ニュース 商業・サービス 作成日:2016年8月8日_記事番号:T00065689
スマートフォン用AR(拡張現実)ゲーム「ポケモンGO」の配信が6日台湾でも始まり、公園や路上、商業施設内など至る所でゲームを楽しむ人々の姿が見られた。百貨店、量販店、遊園地はキャラクターの出現情報やキャンペーンで客を呼び込み、週末の売上高を3割伸ばした商業施設もあった。プレー規格を満たしたスマホ機種への買い替え、データ通信量増大に対応するために第4世代移動通信システム(4G)インターネット使い放題プランへの変更を促すことなどが予想されている。台湾もポケモン商機「ポケモノミクス」の盛り上がりが期待できそうだ。8日付聯合報などが報じた。
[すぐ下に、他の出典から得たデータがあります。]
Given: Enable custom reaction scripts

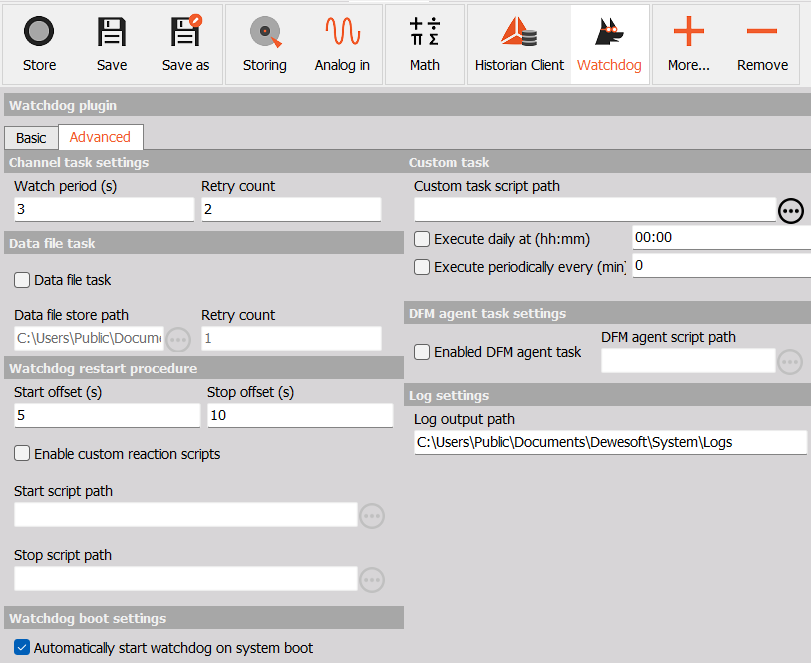Looking at the screenshot, I should click(21, 454).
台北市の東区商圏では、ポケモン捕獲のため普段以上にスマホをいじる姿が多かった(7日=中央社)
ポケモンGOは7月6日に米国などで、22日に日本で配信が始まり、世界的な人気となっている。台湾では6日午前8時59分に配信がスタートした。中国語バージョンはなく、英語バージョンのみだが、待ち望んでいたユーザーのダウンロードが相次ぎ、わずか3時間でアプリストアの無料アプリランキング首位となった。フェイスブック(FB)やインスタグラムでの注目度はリオデジャネイロ五輪を上回った。
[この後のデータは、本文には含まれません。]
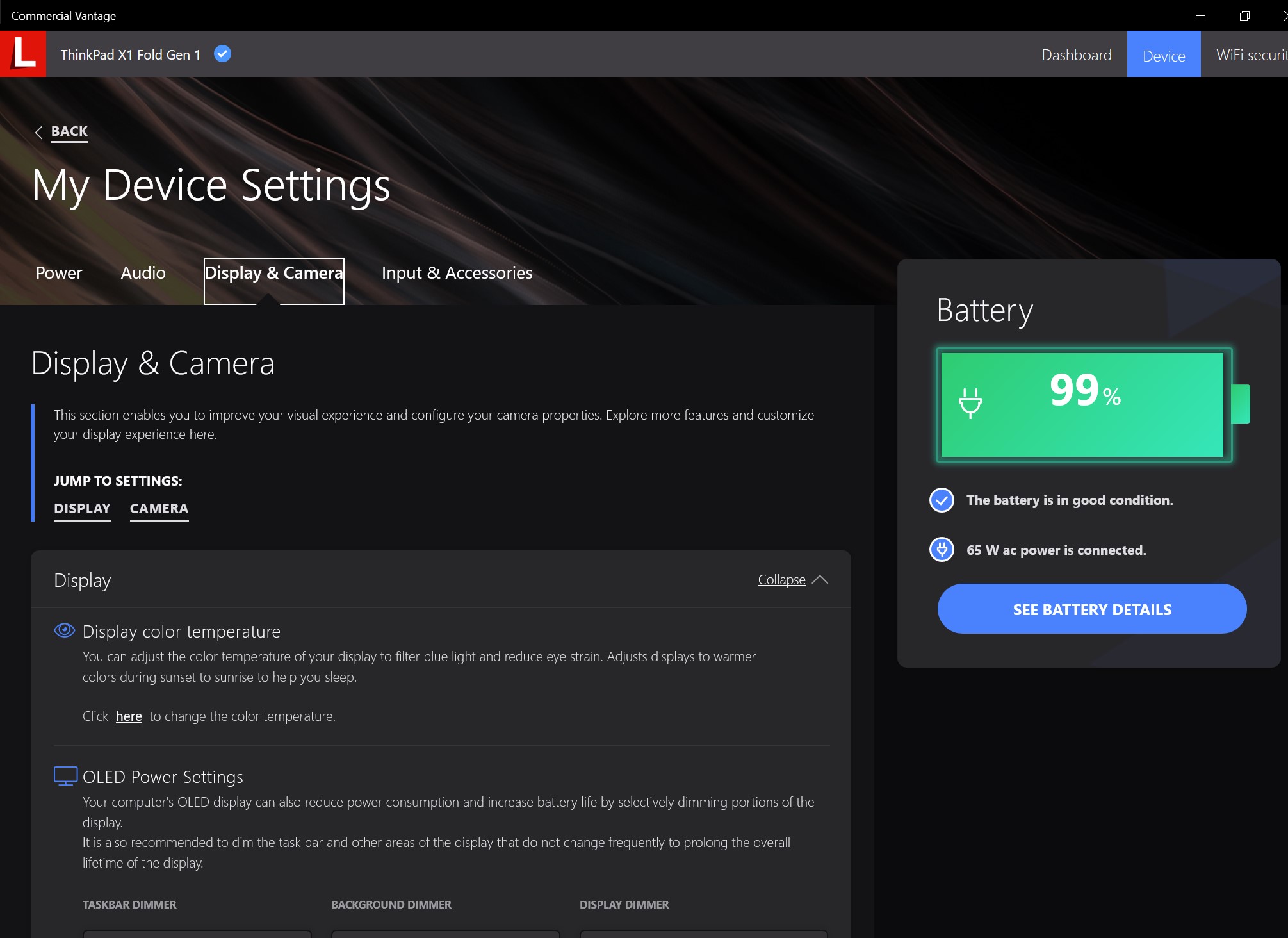
Task: Switch to the Power tab
Action: (59, 273)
ポケモン捕獲が多いスポットは、台北駅や西門町、東区商圏などの繁華街、新光三越百貨、太平洋崇光百貨(太平洋そごう)などの商業施設、士林夜市(ナイトマーケット)、逢甲夜市などの観光地、公園や台北市政府、立法院などの行政機関など。高雄市の統一夢時代購物中心(ドリームモール)は、ポケモンを10匹捕獲すれば、近隣の恐竜展の入場無料、同行者1人無料などのキャンペーンを打ち出し、家族連れの来店客が増えたと説明した。量販店大手、大潤発(RTマート)は、内湖1号店で10匹以上捕まえたなどの情報で、ポケモンGOゲーマーが続々と集まったことから、台湾全土の店舗網で来店客2割増を見込んでいる。家楽福(カルフール)は、中元節(旧暦7月15日、今年は8月17日)セールで人出が多い上、ポケモンを捕まえるための来店客も多く、サービスセンターにモバイルバッテリーを借りに来る人が多かったと説明した。
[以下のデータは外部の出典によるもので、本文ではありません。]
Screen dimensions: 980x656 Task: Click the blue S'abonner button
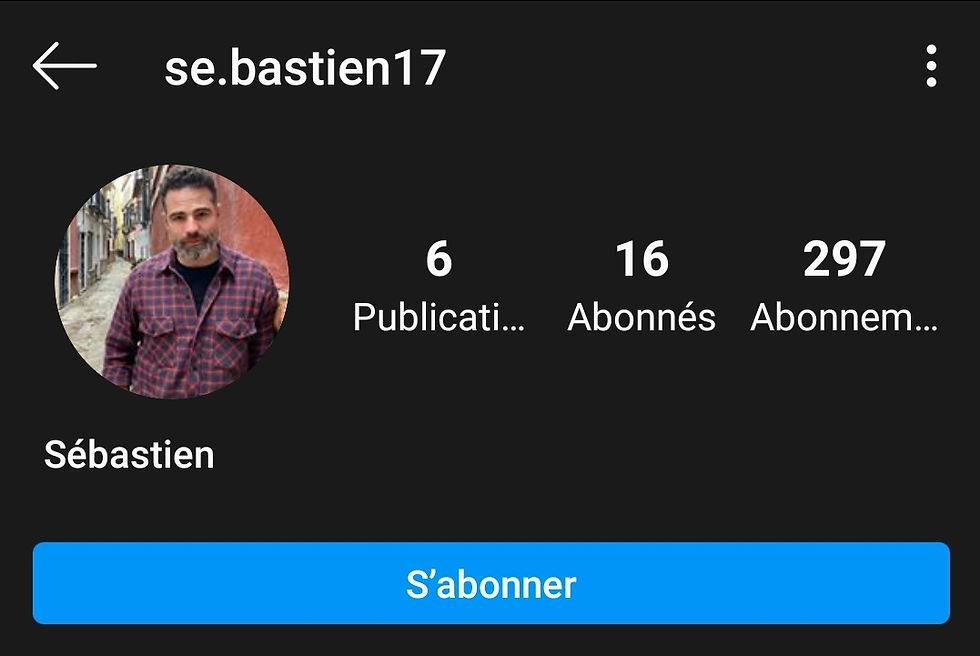[x=491, y=583]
雲林県のテーマパーク、剣湖山世界主題楽園は、ポケモン30匹捕獲でアイスクリーム引換券がもらえるキャンペーンで来場客を呼び込んだ(7日=中央社)
投資会社のアナリストは、ポケモンGOで遊ぶとデータ通信量が増えるので、モバイルバッテリーは必携だと指摘した。現在、インターネット使い放題プランの契約は半分にすぎないので、中華電信、遠伝電信(ファーイーストーン・テレコミュニケーションズ)、台湾大哥大(台湾モバイル)が恩恵を受けると予想した。通信会社は、夏季休暇のため特に学生からの使い放題プラン申し込みが増えると予想されるが、まだ優遇プランは計画していないと説明した。
インターネット通販大手、楽天市場の統計によると、世界でポケモンGO配信が開始してから、ポケモン、ピカチュウなどのキーワード検索が3割増えており、台湾での配信開始を受け、関連商品の販売量は5割以上増える見通しだ。オークションサイト、露天拍売は、ポケモンのキーワード検索が世界での配信開始前と比べて12倍に増え、ピカチュウ関連商品は2万6,000件に上った。
スマホ危険利用、検挙221件
交通部は6日、事故防止のため、高速道路、一般道、台湾鉄路(台鉄)、台湾高速鉄路(高鉄)、空港の管制区などでのポケモンGOを禁じると発表した。罰金は最高2万5,000台湾元(約8万円)だ。警察が取り締まりを強化した結果、検挙は7日午後7時までに221件に上ったが、スマホの危険利用が大部分で、ポケモンGOユーザーは2割にすぎなかった。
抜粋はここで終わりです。